▶ _Task_: Count the lines in the items below that contain the string "image", matching case exactly, and reply with the number only.

▶ _Material_:
----

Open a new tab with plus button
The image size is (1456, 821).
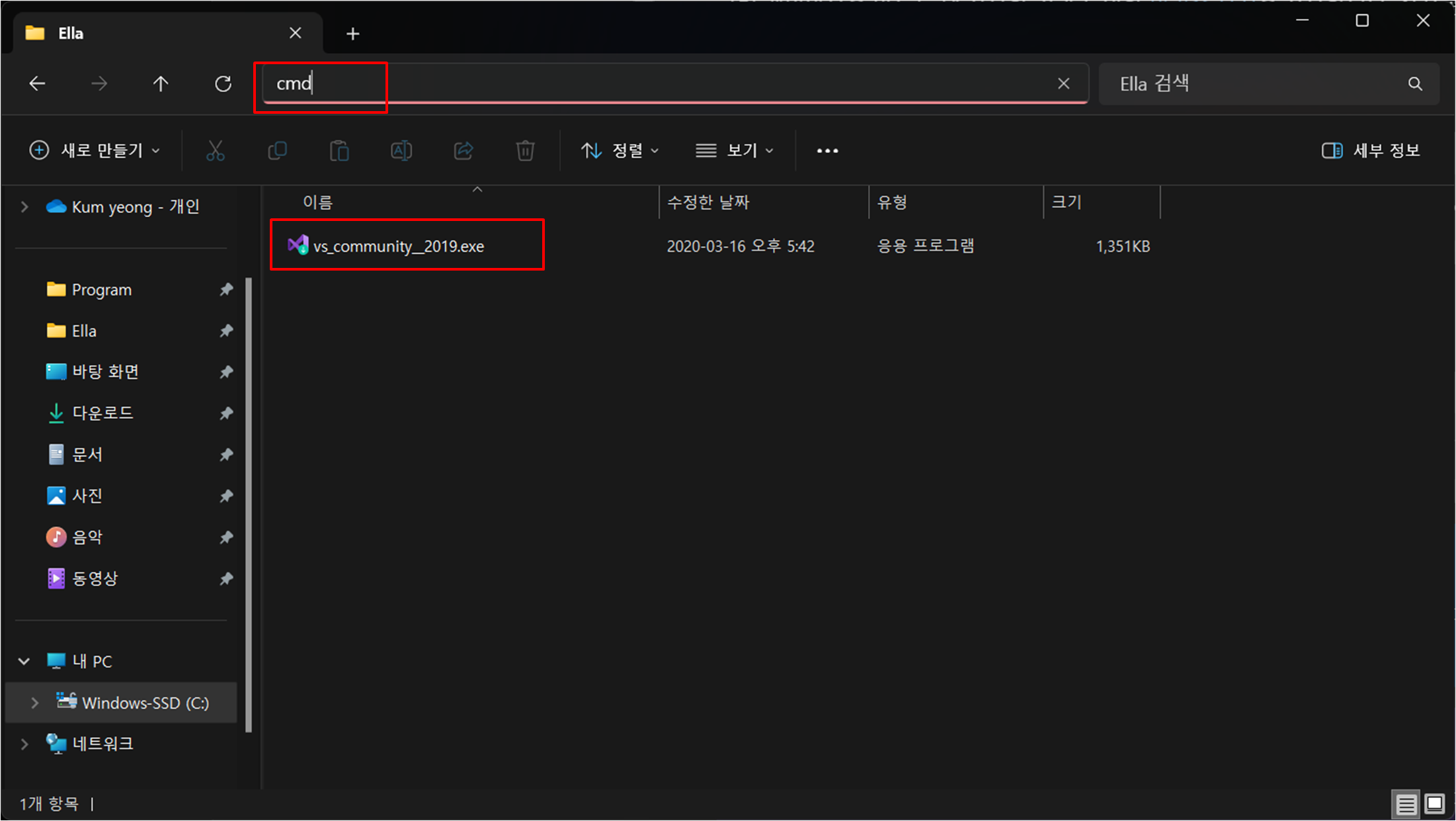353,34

----

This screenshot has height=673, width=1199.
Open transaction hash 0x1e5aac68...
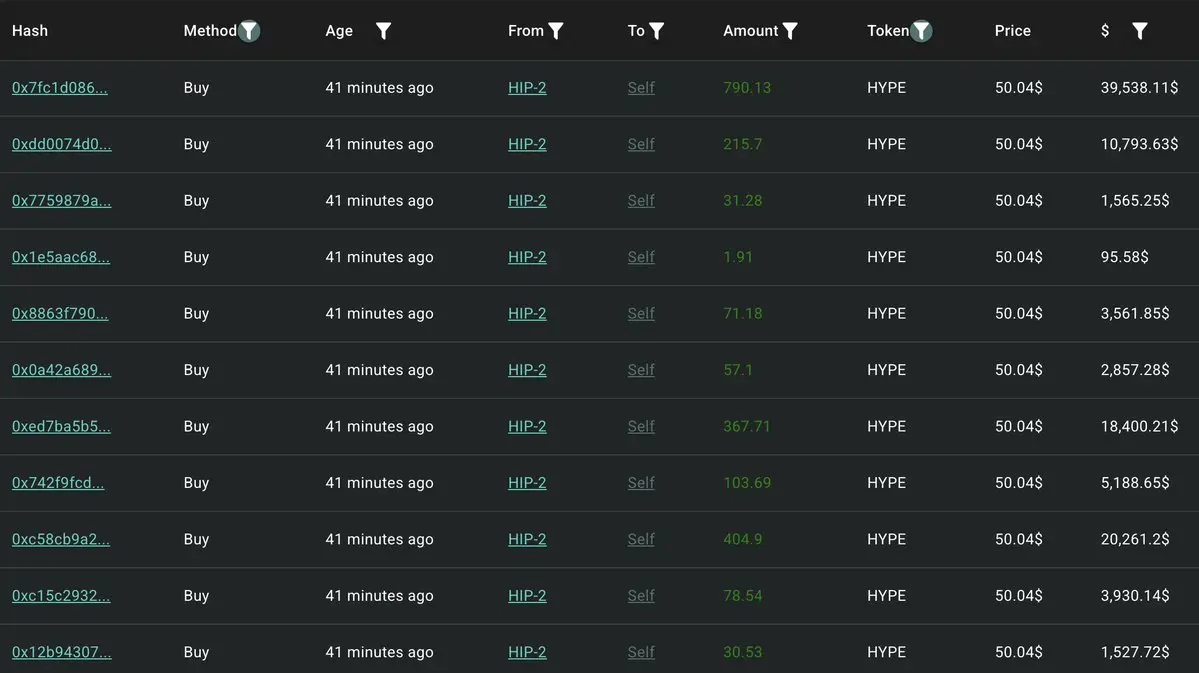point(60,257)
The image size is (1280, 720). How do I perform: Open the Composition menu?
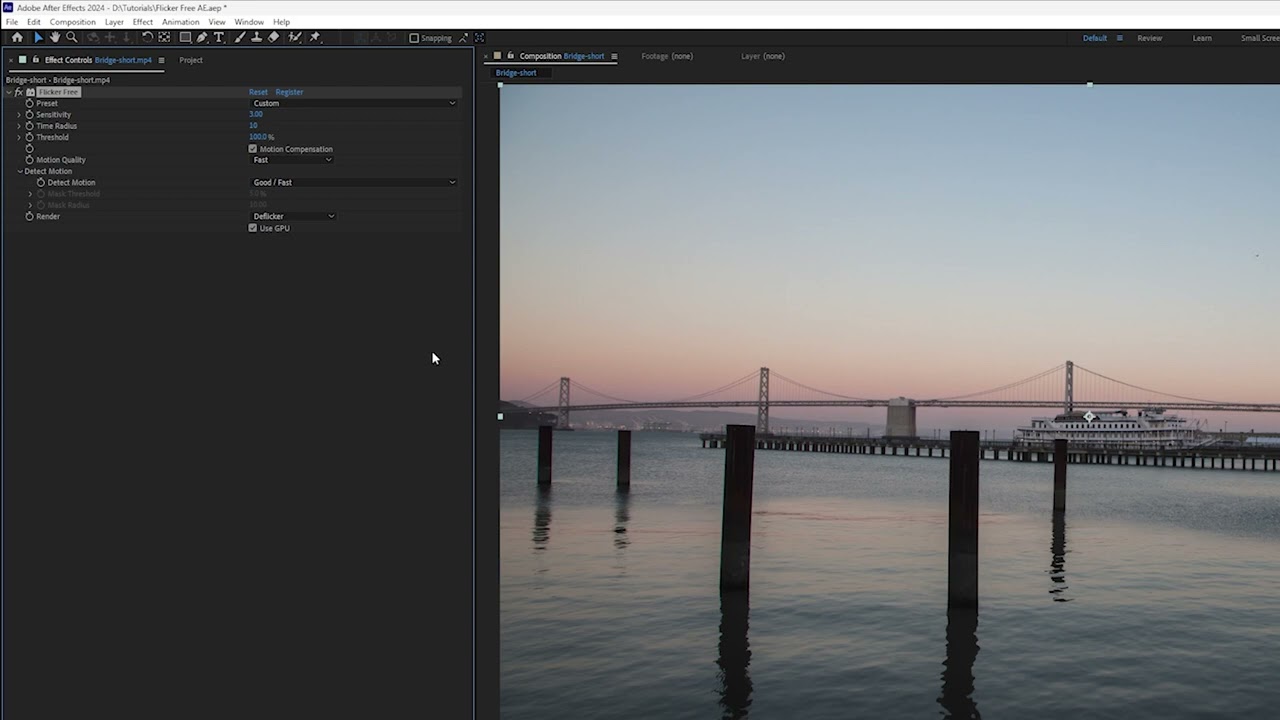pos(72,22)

----

▶ _Finished exercise_: 2